Crescent honeyeaters pair in long-term relationships that often last for the whole year; however, while they are socially monogamous, they appear to be sexually promiscuous. One study found that only 42% of the nestlings were sired by the male partner at the nest, despite paternity guards such as pairing and territorial defence. The crescent honeyeaters observed exhibited a number of characteristics consistent with genetic promiscuity: sexual dimorphism, with sex-specific plumages identifiable at nestling stage; reduced male contribution to feeding and caring for the young; vigorous defence of the territory by the male; and frequent intrusions into other territories by females which were tolerated by the males holding those territories.

===Feeding===
The crescent honeyeater is arboreal, foraging mainly among the foliage and flowers in the understory and tree canopy on nectar, fruits and small insects. It has been recorded eating the honeydew of psyllids, soft scale and felt scale insects. It feeds primarily by probing flowers for nectar, and gleaning foliage and bark and sallying for insects. While regularly observed feeding singly or in pairs, the crescent honeyeater has also been recorded moving in loose feeding flocks, and gathering in large groups at productive food sources. A study in forest near Hobart in Tasmania found that the crescent honeyeater's diet was wholly composed of insects during the breeding season, while nectar was a significant component during winter. Insects consumed included moths and flies. Tree-trunks were the site of foraging around two-thirds of the time, and foliage a third. It fed on nectar as plants came into flower in the autumn and winter, and then foraged in Tasmanian blue gum (Eucalyptus globulus) during the breeding season in spring. The flowering of royal grevillea (Grevillea victoriae) over summer in subalpine areas in the Snowy Mountains attracted large numbers of crescent honeyeaters. It feeds intensively when sources are plentiful and, when feeding on flame heath (Astroloma conostephioides), it was recorded visiting an average of 34 flowers per minute. Other plants it has been recorded visiting include a number of Banksia species, waratah (Telopea), tubular flowered genera including Astroloma, Epacris and Correa, mistletoes of the genus Amyema, and eucalypts in the Mount Lofty Ranges in South Australia. In Bondi State Forest it was also recorded feeding at cluster-flower geebung (Persoonia confertiflora), native holly (Lomatia ilicifolia), tall shaggy-pea (Oxylobium arborescens), silver wattle (Acacia dealbata) and blackthorn (Bursaria spinosa).

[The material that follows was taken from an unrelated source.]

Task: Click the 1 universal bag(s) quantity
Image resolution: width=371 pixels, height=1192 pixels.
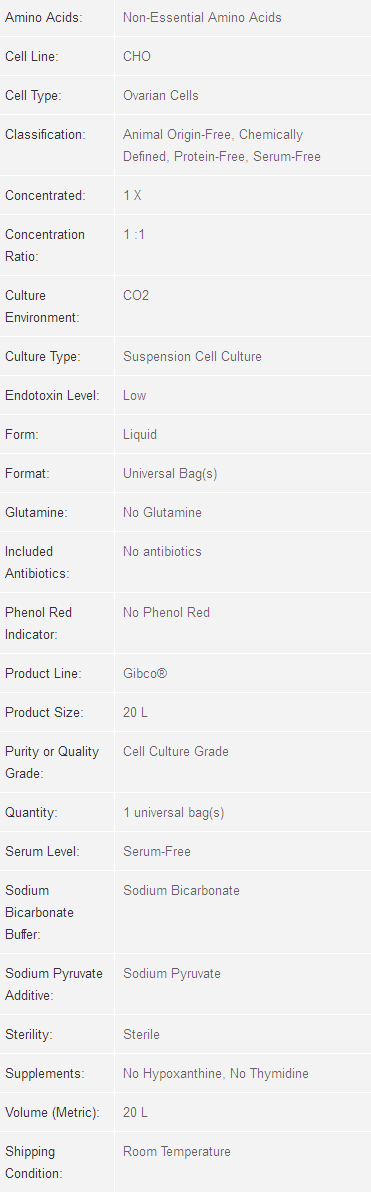Action: pyautogui.click(x=174, y=813)
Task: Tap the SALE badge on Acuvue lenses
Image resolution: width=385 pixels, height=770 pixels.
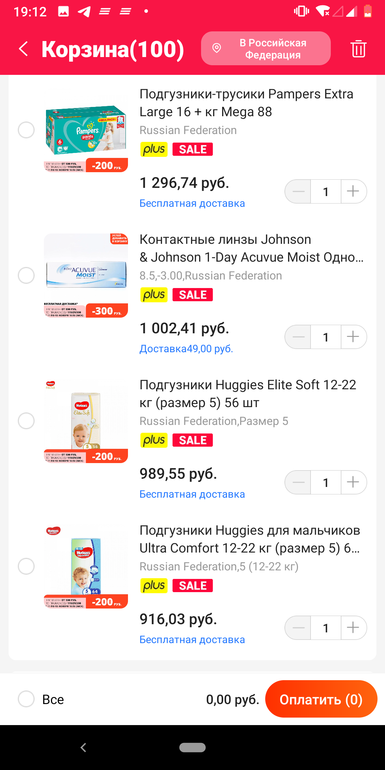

Local differences in flower foraging patterns have been observed in South Australia; populations on Kangaroo Island forage more often at Adenanthos flowers than those in the nearby Fleurieu Peninsula, while the latter forage more often at eucalypt blooms, and at a higher diversity of plants overall.

==Conservation status==
While the population numbers and distribution are sufficient for the crescent honeyeater to be listed as of Least Concern for conservation, numbers have fluctuated significantly over the past twenty-five years and currently seem to be in decline. The threats to the crescent honeyeater include habitat destruction, as the alpine forests in which it breeds are being reduced by weed infestations, severe bushfires, drought and land-clearing. The crescent honeyeater's dependence on long-term partnerships and breeding territories means that breeding success is threatened by the death of one partner or the destruction of habitual territory. The influx of birds to urban areas also places them at increased risk of accidents and predation. Cats have been recorded preying on crescent honeyeaters, and at least one guide urges cat owners to keep their cats in enclosures when outside the house or to provide a stimulating indoor environment for them.